What type of person would ridicule the rape and murder of women and young girls, and the murder of their children and babies? Suu Kyi is a monster.

She is a genocidal racist, and not only against the Rohingya and other Muslim communities. She is bigoted against anyone who is not from her own group, the ethnic Bamar.

In 2014, Burma conducted its first national census in decades, with the assistance of the United Nations, and which covered the entire country except areas where the Burma Army was attacking local populations. The census included questions about ethnic identity, but Suu Kyi, through her Minister of Population, refused to release the results.

The data would have resolved the issue: How many Bamar are there in Burma, and Mon, and Karen, and Karenni, and Shan, and Ta'ang, and PaO, and Wa, and Kokang, and Kachin, and Naga, and Chin, and Arakan, and for many other smaller groups.
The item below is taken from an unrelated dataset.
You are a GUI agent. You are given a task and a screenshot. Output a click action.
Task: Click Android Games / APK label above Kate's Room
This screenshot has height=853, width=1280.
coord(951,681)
The count would have been short, though, for the people in the Northeast, in the areas of Burma Army aggression, and with the Rohingya, too - they weren't counted at all. But it still would have answered the basic question: who lives in the country.

The reason Suu Kyi did not release the results is obvious. The Bamar are not the majority they have always claimed to be. Instead, the ethnic nationalities, taken together, constitute the majority.
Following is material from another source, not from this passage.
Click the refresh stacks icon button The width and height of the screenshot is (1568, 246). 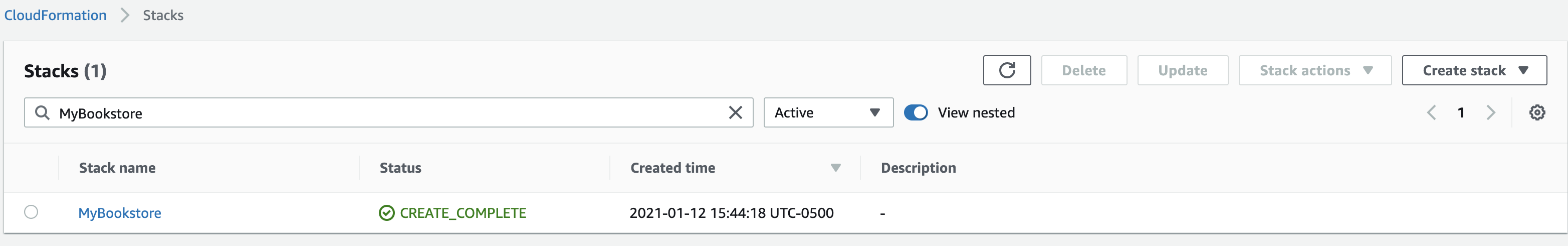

This simple fact would destroy the Bamar national myth, that Burma is THEIR country. They believe: Bamar Uber Alles! (Bamar above all.) They would be forced, for the first time in history, to accept the rights, and even potentially the leadership, of the other groups.

Suu Kyi, a Bamar Supremacist, could not countenance this. Hence her censoring the results.
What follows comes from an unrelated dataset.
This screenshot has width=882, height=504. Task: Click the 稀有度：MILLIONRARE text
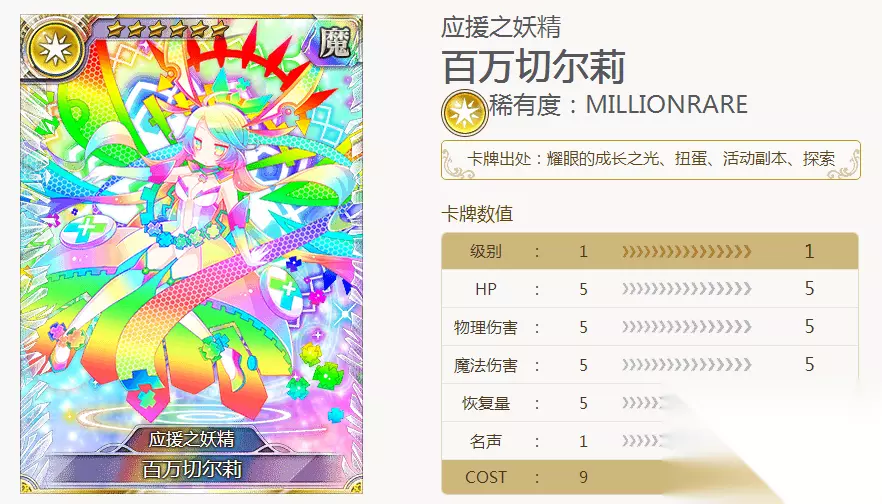[x=618, y=105]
This is why this year's election is so important. In 2015, many ethnic nationality people voted for the NLD to show their support for her, in accordance with her own personal myth as national savior (and because of the shortage of ethnic parties). But in the years since she has never, not once, in Parliament or in speeches, truly backed ethnic interests. Her racism has become clear, and many ethnic people now disdain if not despise her.

If the ethnic nationalities vote for their own candidates this year, they - as a group - will win the election. They will be able to appoint the President. They will be able to take up any issue they want in Parliament, including all those that Suu Kyi has blocked. For the very first time, the people will be able to confront, in a democratic system - not only through rebellion, the Bamar military dictators.

To this end, the different parties for particular groups, e.g., Shan, Karen, Kachin, should put aside their differences and unite. They will be stronger if their vote totals are not split. Similarly, and as is being discussed, the two ethnic party alliances, the United Nationalities Alliance and the Nationalities Brotherhood Federation, should combine as well

The best thing that could happen is for the NLD to be defeated - to secure only minimal representation. Then Suu Kyi would disappear from the scene and die. New democratic leaders, including Bamar leaders, would finally be able to take their rightful place on the national stage.

In a democracy, you would ordinarily not want to reflexively support your own group. Instead, you should try to choose the best overall candidates. But Burma is not a democracy. Therefore, this year, not a single ethnic nationality person should vote for anyone from what is now Suu Kyi's National League for Dictatorship. Enlightened Bamar shouldn't vote for the NLD either. For all the good-hearted Bamar in the country, it is time to take a stand. Yes, life is a little bit easier for you, because the regime is directing its repression against the other groups. But are you really willing to settle for this? Suu Kyi has done her best to kill the goal of freedom. If you turn against her, and join with the ethnic nationalities, Burma can be free. Centuries of repression once and for all can be stopped.